The treachery may not be evident until it is clarified that the fee was paid with the application on July 17, 2006 and the cost was paid on Sept. 12, 2006 based on the then valid Rules. The argument of the information commissioners was that the public authority has the prerogative of deciding the mode of payment of fee and cost. That it is the prerogative of the applicant to choose the mode of payment has been reiterated by the commission in many of its subsequent decisions. This case shall be discussed in some more detail later.

 

The third glitch takes the cake and makes one wonder whether the whole law had been enacted to pull wool over the eyes of the public and essentially create a rehabilitation center for retiring bureaucrats, of the ‘favorite’ kind, to spend another five years of their retired life in gay abandon at the cost of the tax payer. Three clauses have contributed to this situation.

 

First, the selection of information commissioners is by a committee comprising the Prime Minister (Chief Minister at State level), the Leader of the Opposition (LoP) in the Lok Sabha (Legislative Assembly for States) and a cabinet minister. Interestingly, the LoP is just a mannequin as the selection need not be unanimous. Next is the qualitative requirements prescribed by Sec 12(5) and 15(5) for central and state information commissioners respectively - persons of eminence in public life with wide knowledge and experience in law, science and technology, social service, management, journalism, mass media or administration and governance. Nothing wrong there, but, as they say, the devil is in the details.

 

Politicians being familiar mostly, if not only, with their bureaucrats and the shortlisting being done by these very same bureaucrats, it was only to be expected that most appointments as information commissioners would be taken away by this class, forgetting the fact that this class should have been barred from such appointments due to ‘vested interests’. Situations where they could be called upon to disclose their own controversial records could not be ruled out and in such cases subversion of the law was only to be expected. Not to mention the fraternity spirit that drove them during their days in office!

 

Last is the equation of CICs and ICs with Chief Election Commissioner /Election Commissioner /Chief Secretary to the State Government, making it such a lucrative position that retiring bureaucrats would fall over one another to grab it. And it is this provision that actually leaves no room for doubt that these commissions have been constituted to rehabilitate retiring bureaucrats. This needs to be analysed in a little more depth.

 

If I say the job of an information commissioner is simpler than that of a munsif that would be an understatement. As has been stated earlier, this is a stand-alone law and if there is any conflict with any other law this is the law that would prevail. So the information commissioners need know nothing more than this law and the rules made under it by the competent authority.

 

Next is the procedure required to be followed by the information commissioner for taking the final decision. That too is so simple that one may rightly ask why the government is spending so extravagantly on the pay and perks of these quasi-judicial authorities. The complaints are so simple that they can be disposed of with a cursory look. So let us take the case of appeals.

....

### [Written problem A]
In the commentary on information commissioners, who makes up the committee that selects information commissioners?
### [Written problem B]
Reproduce word for word the stretch of the commentary on information commissioners from "First, the selection" through "in the details.".

Collected data entries:
....

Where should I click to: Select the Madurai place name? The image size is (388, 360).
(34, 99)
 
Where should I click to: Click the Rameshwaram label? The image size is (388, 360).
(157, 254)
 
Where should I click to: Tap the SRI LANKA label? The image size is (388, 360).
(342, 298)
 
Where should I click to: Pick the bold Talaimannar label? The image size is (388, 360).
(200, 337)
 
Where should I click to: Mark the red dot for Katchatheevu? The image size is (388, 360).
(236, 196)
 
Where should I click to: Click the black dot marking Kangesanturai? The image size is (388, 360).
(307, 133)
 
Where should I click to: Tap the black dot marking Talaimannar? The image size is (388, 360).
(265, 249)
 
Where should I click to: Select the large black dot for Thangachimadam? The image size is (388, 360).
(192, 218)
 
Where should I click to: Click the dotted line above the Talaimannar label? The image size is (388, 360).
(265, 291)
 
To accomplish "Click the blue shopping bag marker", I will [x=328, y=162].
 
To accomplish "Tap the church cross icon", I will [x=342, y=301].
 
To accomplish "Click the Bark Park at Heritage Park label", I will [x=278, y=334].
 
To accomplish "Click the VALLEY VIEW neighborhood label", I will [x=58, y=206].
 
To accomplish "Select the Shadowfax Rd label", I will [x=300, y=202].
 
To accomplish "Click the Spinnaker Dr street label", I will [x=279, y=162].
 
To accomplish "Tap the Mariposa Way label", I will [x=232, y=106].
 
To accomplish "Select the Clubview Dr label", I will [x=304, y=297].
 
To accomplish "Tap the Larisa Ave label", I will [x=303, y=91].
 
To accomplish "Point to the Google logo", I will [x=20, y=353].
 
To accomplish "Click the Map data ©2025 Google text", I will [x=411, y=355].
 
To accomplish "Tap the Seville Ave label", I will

....

### [Task solution A]
The Prime Minister (Chief Minister at the state level), the Leader of the Opposition in the Lok Sabha (Legislative Assembly for states), and a cabinet minister.

### [Task solution B]
First, the selection of information commissioners is by a committee comprising the Prime Minister (Chief Minister at State level), the Leader of the Opposition (LoP) in the Lok Sabha (Legislative Assembly for States) and a cabinet minister. Interestingly, the LoP is just a mannequin as the selection need not be unanimous. Next is the qualitative requirements prescribed by Sec 12(5) and 15(5) for central and state information commissioners respectively - persons of eminence in public life with wide knowledge and experience in law, science and technology, social service, management, journalism, mass media or administration and governance. Nothing wrong there, but, as they say, the devil is in the details.